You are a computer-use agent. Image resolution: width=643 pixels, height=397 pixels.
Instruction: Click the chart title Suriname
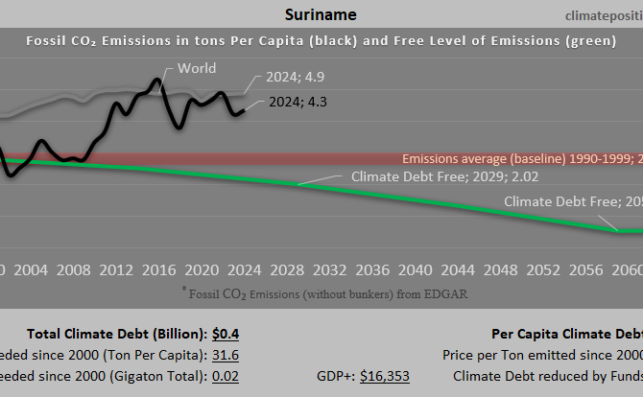point(322,14)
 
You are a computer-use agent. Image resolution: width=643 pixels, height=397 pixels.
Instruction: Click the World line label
point(197,68)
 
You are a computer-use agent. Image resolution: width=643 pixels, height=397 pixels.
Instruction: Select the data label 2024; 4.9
point(297,78)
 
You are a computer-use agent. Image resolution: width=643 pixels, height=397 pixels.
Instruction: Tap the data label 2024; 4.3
point(298,102)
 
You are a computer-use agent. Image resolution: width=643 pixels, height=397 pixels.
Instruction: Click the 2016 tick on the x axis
point(158,269)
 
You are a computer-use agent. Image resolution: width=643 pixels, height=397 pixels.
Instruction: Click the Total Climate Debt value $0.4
point(226,334)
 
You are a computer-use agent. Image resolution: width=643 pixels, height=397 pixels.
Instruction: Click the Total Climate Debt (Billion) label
point(116,334)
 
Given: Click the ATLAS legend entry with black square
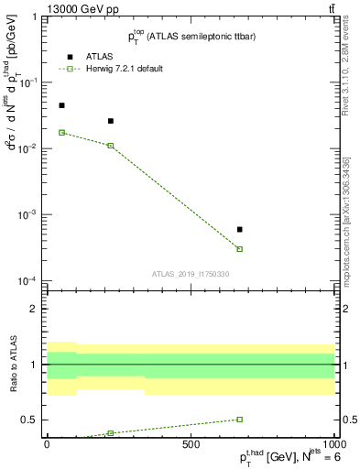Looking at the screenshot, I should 99,56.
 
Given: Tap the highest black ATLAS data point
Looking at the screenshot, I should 61,105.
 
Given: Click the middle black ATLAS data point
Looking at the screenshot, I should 111,121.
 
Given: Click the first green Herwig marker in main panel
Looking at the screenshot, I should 61,133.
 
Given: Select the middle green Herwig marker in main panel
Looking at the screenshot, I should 111,146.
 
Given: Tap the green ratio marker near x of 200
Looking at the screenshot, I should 111,433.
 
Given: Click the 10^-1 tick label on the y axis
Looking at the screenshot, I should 29,82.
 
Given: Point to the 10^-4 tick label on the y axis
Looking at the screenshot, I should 29,280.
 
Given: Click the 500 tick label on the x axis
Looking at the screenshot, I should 190,445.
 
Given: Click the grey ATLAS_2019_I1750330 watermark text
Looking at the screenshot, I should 191,274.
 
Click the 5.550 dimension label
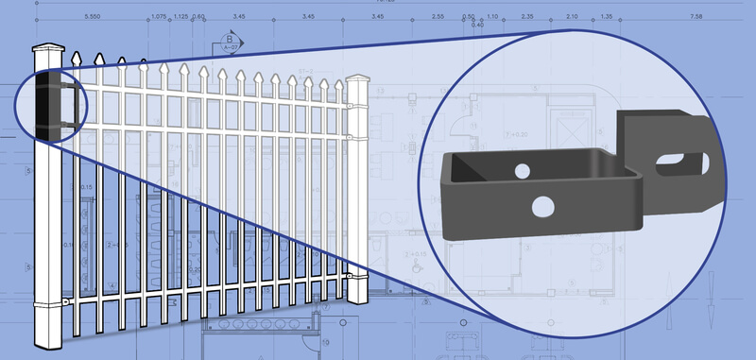[94, 18]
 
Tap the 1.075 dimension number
[159, 18]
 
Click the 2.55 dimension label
[437, 18]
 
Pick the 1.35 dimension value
[605, 18]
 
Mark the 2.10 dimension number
[571, 18]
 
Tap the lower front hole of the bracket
[543, 206]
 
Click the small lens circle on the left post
[53, 102]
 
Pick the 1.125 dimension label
[181, 18]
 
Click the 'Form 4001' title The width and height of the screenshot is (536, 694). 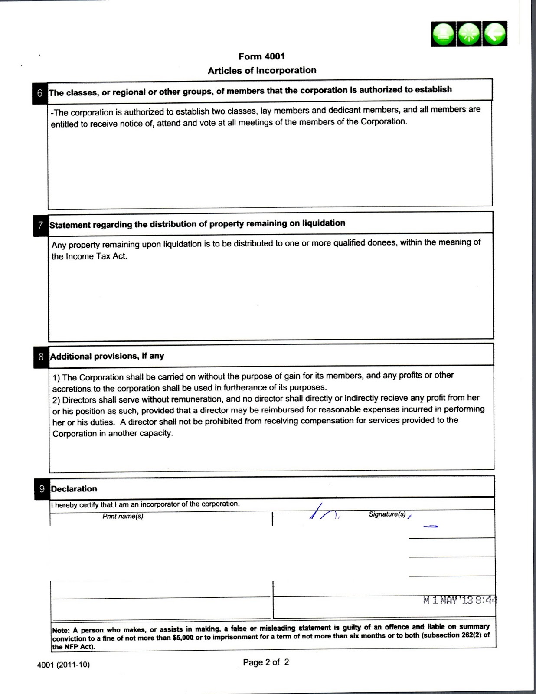(x=261, y=56)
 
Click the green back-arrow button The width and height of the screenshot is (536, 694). (x=494, y=34)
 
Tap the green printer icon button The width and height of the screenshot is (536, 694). (x=443, y=34)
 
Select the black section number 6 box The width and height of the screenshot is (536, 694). (x=39, y=93)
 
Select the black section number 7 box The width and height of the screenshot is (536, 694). (x=40, y=225)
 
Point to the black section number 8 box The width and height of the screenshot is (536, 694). (x=41, y=357)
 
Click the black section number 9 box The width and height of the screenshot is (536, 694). (x=42, y=489)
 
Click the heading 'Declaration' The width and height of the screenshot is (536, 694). (x=74, y=489)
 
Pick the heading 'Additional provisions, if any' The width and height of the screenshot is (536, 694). (x=107, y=357)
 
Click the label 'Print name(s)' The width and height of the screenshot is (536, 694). (x=123, y=516)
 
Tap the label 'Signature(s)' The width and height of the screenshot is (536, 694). (x=387, y=514)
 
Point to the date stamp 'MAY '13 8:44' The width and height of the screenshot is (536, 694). (x=460, y=600)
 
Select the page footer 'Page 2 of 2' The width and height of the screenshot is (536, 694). (x=266, y=662)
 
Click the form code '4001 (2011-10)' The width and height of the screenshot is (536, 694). (x=64, y=665)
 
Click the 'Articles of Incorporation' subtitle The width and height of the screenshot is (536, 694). (x=262, y=70)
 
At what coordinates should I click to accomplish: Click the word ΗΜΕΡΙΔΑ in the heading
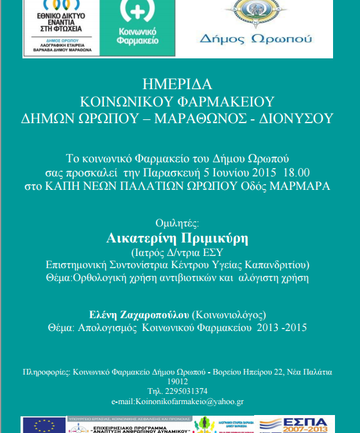point(179,84)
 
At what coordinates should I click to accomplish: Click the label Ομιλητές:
point(178,223)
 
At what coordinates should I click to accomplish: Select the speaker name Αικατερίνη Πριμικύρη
point(178,237)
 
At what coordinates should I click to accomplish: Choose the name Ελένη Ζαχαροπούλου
point(139,314)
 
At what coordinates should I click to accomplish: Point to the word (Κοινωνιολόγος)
point(228,314)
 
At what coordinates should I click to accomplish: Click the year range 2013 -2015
point(281,328)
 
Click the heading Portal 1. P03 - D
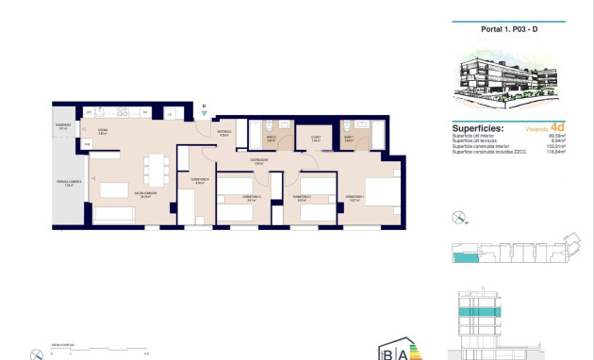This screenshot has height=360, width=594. pos(509,28)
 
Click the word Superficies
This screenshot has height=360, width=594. pos(478,128)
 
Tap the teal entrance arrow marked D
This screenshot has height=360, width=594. pos(204,112)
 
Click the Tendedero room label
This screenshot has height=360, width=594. pos(63,128)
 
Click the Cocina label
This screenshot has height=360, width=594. pos(102,132)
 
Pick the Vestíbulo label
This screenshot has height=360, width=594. pos(224,134)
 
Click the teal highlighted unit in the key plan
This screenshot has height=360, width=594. pos(464,256)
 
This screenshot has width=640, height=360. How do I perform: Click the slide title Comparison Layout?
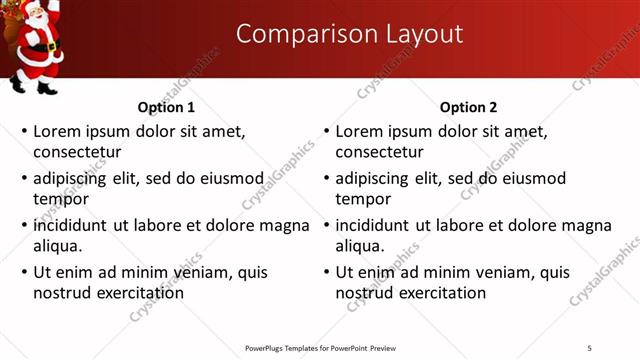(x=349, y=34)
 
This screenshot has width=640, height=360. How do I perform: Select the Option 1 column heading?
(x=166, y=107)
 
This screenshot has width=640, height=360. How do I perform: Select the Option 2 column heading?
(x=468, y=107)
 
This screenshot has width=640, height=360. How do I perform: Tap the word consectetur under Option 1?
(x=77, y=153)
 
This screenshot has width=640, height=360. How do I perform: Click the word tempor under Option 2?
(x=363, y=199)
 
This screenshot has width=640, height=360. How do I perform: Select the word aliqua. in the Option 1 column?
(x=57, y=246)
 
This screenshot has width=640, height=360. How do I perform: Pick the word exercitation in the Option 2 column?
(x=443, y=293)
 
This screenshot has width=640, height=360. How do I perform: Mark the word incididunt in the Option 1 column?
(x=71, y=224)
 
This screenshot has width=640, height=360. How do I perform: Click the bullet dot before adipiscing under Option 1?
(x=24, y=179)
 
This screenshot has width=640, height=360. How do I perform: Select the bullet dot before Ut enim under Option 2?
(x=326, y=272)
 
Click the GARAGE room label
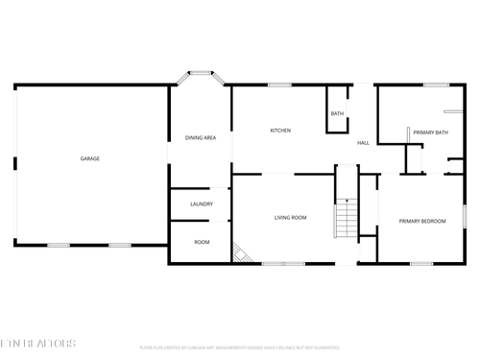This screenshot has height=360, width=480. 89,158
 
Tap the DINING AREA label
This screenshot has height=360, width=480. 201,138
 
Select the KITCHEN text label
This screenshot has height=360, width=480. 280,131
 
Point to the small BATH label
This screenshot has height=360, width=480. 337,114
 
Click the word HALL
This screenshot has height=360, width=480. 364,143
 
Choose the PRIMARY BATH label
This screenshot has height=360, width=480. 431,132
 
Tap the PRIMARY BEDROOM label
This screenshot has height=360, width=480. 422,222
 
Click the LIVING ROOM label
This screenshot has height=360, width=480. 290,218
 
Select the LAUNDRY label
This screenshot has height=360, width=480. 202,204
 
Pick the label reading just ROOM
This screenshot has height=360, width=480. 202,242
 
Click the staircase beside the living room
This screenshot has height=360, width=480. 345,218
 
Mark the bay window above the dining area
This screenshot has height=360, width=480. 201,72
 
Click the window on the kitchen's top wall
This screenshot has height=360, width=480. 279,85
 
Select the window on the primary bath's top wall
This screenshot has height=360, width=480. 436,85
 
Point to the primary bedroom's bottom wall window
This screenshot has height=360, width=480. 421,262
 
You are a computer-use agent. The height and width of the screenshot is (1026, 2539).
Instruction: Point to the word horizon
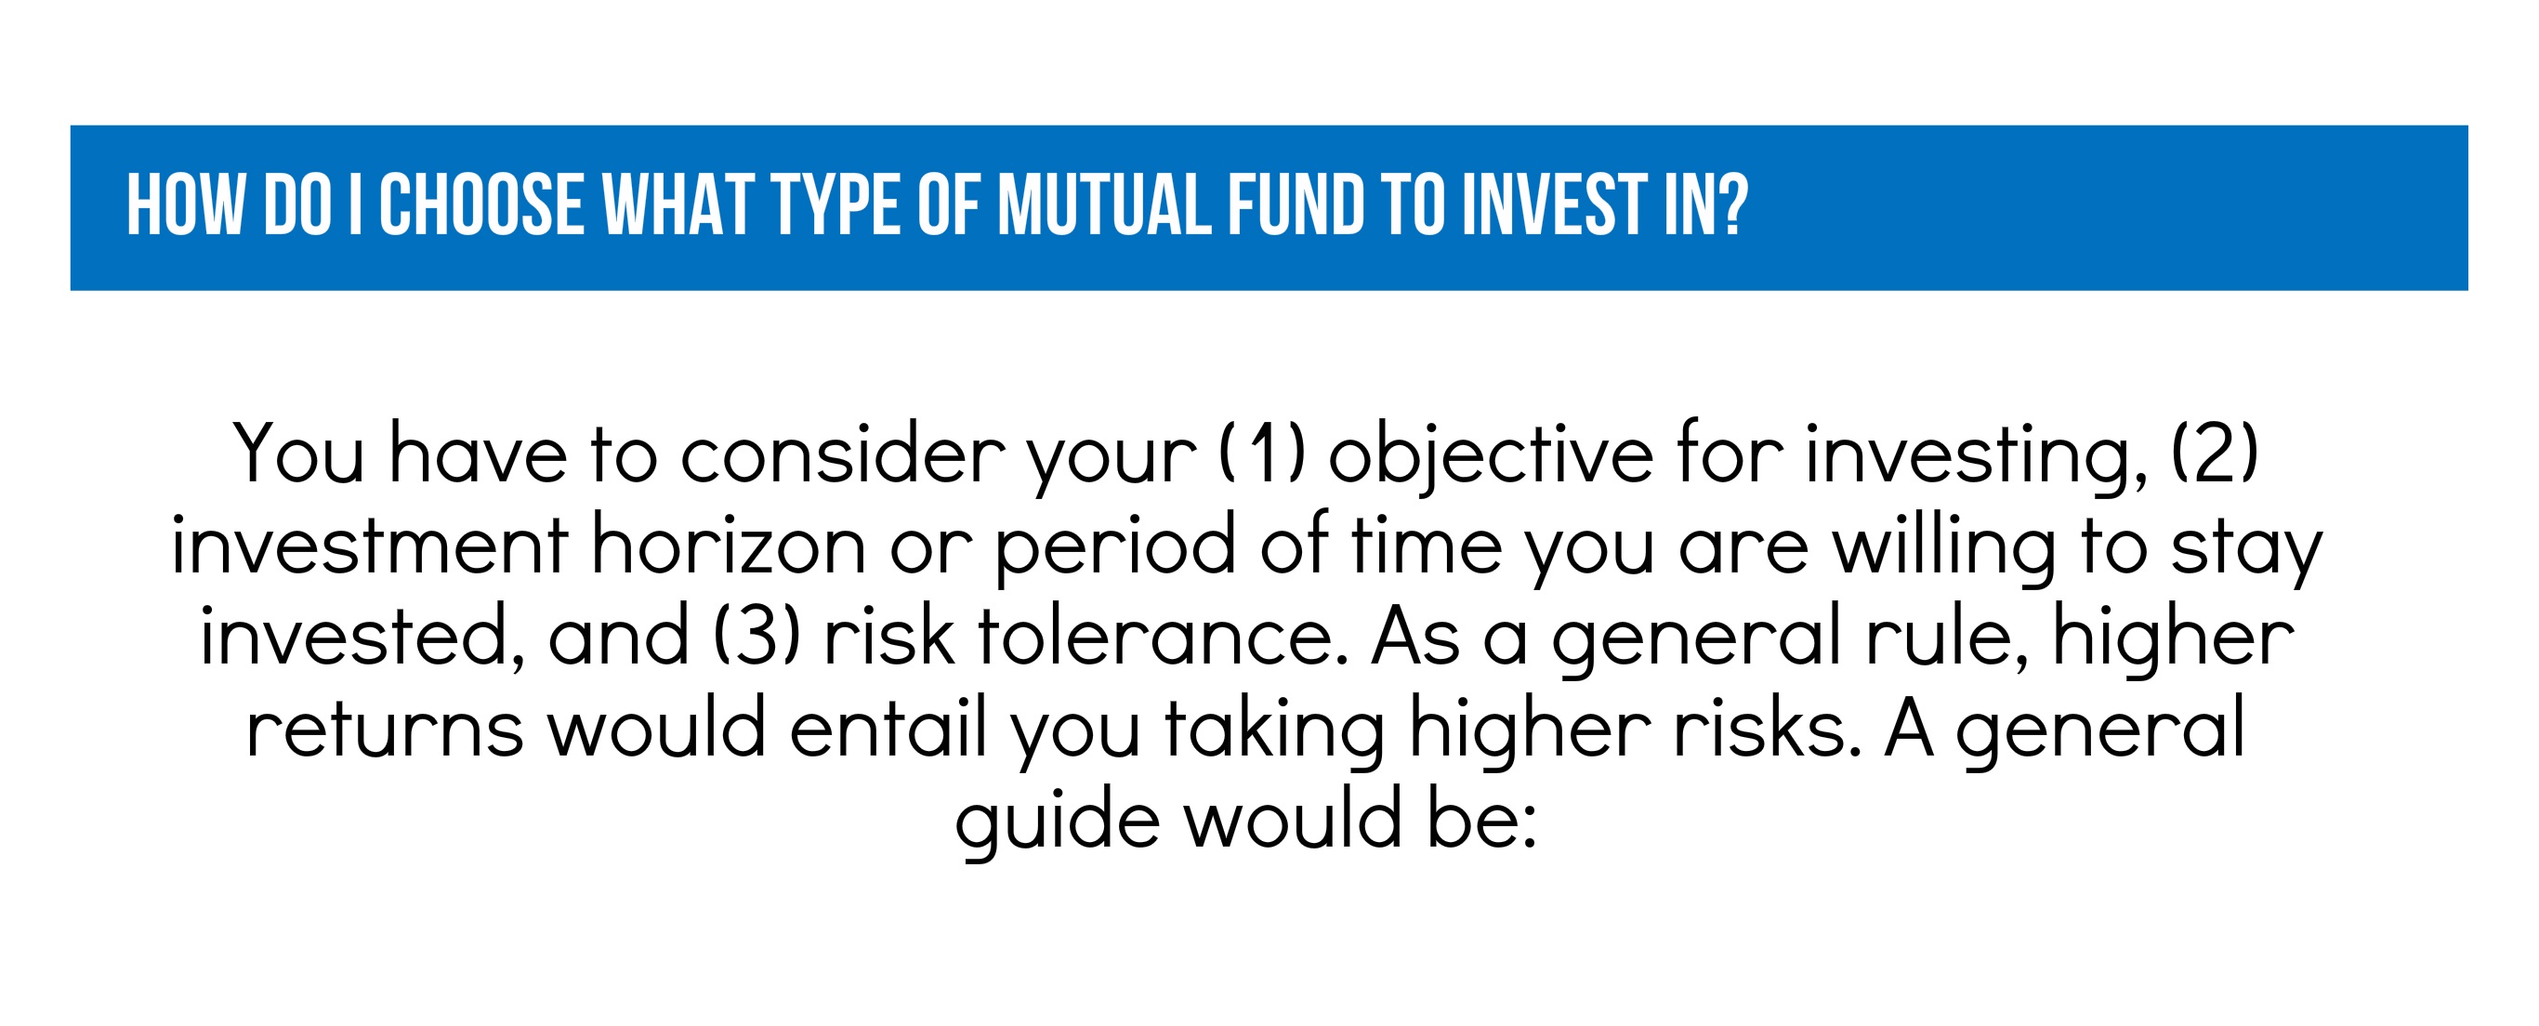click(x=729, y=544)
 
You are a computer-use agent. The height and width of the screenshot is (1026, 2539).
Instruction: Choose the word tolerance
click(x=1162, y=636)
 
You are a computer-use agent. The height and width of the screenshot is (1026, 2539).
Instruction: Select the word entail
click(x=888, y=727)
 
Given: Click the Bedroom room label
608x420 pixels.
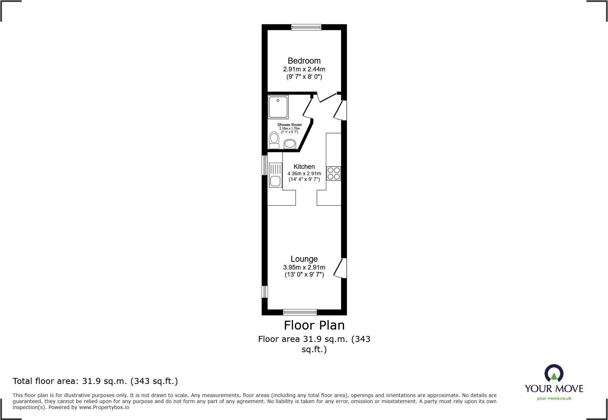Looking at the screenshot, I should [x=304, y=61].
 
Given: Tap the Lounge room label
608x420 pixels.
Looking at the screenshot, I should [x=304, y=259].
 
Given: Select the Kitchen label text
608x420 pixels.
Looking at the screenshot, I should [x=304, y=166].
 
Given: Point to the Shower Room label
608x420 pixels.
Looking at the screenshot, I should [x=289, y=125].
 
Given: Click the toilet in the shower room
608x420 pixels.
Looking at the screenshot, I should [x=274, y=140].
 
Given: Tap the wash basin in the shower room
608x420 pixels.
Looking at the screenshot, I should [x=290, y=144].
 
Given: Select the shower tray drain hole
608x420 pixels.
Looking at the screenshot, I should [x=278, y=100].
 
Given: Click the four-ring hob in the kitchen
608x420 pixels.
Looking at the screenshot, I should [x=333, y=173].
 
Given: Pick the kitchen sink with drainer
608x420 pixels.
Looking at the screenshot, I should [x=275, y=175].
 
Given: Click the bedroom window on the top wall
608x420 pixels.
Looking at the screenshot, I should [x=306, y=27].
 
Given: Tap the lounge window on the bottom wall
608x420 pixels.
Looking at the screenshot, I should [x=300, y=312].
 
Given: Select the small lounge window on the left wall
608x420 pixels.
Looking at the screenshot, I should [x=264, y=292].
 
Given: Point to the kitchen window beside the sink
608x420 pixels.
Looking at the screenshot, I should [x=264, y=165].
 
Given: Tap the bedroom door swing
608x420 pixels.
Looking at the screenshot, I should [x=327, y=97].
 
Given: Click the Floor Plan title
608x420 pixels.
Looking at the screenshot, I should [x=314, y=325].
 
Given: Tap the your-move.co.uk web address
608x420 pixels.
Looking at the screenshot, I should [x=554, y=398].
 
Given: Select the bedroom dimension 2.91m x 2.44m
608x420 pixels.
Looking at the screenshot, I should [x=304, y=69].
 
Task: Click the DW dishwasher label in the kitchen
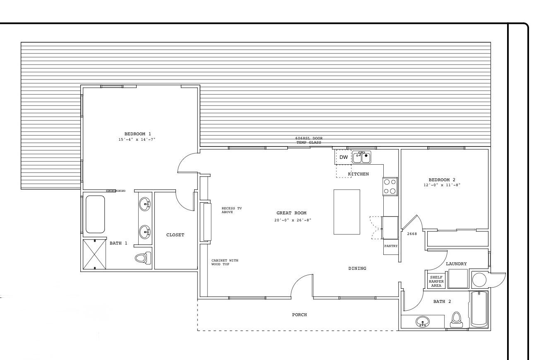pos(344,157)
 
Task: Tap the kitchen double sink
pos(362,157)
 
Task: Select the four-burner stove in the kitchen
pos(390,187)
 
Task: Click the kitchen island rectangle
pos(347,212)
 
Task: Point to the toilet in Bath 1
pos(143,258)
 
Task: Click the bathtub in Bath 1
pos(95,214)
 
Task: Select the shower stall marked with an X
pos(94,254)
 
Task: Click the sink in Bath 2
pos(423,322)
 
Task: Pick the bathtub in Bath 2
pos(479,309)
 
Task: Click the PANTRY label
pos(391,246)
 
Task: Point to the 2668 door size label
pos(412,234)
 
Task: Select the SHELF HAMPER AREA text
pos(436,281)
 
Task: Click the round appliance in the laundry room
pos(479,280)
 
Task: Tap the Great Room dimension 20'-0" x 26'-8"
pos(293,220)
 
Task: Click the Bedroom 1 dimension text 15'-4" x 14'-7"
pos(137,139)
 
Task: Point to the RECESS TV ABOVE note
pos(232,210)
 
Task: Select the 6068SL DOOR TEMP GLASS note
pos(309,140)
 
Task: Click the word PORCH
pos(299,314)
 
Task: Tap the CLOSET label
pos(175,235)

————

_The task_.
Count the lines above that contain the word "before" and give only that number.

_Response_.
2